PROMPT: Pictures aside, reproduce exactly and only the lines below, starting at the one containing "Click the EDERSON name label" and ending at the last line.

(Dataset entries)
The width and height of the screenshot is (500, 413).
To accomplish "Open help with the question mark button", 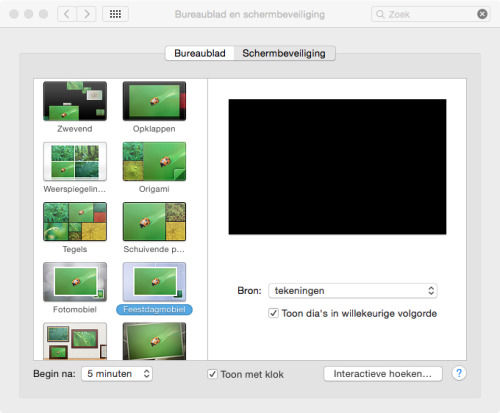I will tap(459, 373).
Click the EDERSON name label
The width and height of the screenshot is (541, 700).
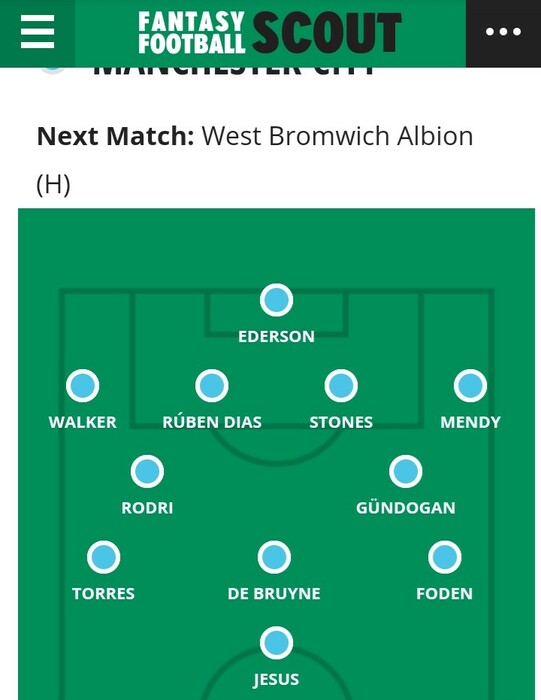pyautogui.click(x=276, y=337)
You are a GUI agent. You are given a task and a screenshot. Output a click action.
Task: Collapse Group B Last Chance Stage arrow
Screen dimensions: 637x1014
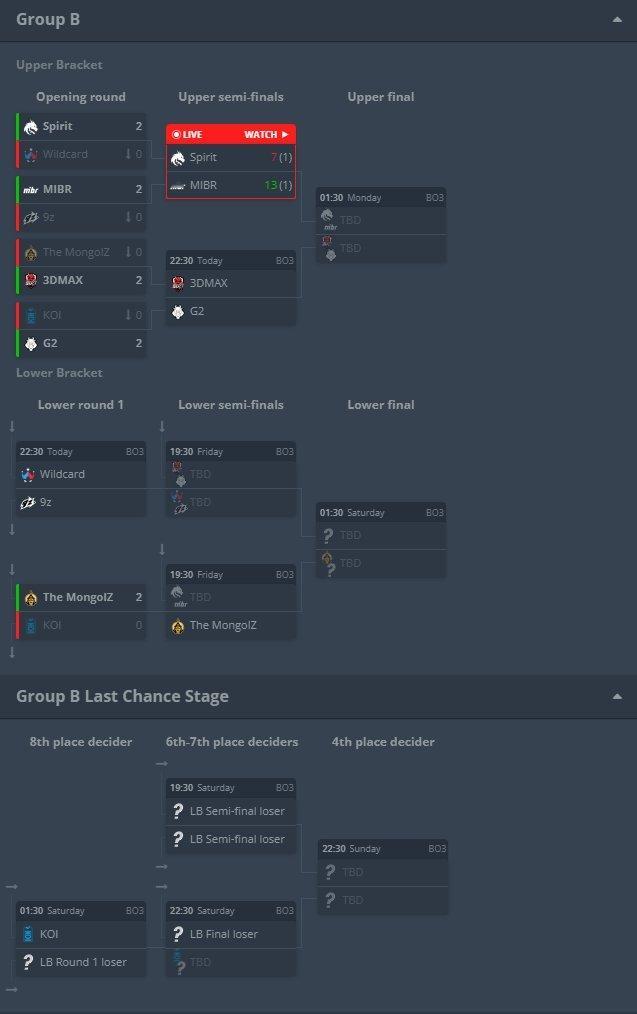coord(617,696)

YOUR SOLUTION:
Click the EDERSON name label
The width and height of the screenshot is (541, 700).
pyautogui.click(x=276, y=337)
You are a GUI agent. You are given a task and a screenshot. Output a click action.
Task: Collapse Group B Last Chance Stage arrow
Screen dimensions: 637x1014
coord(617,696)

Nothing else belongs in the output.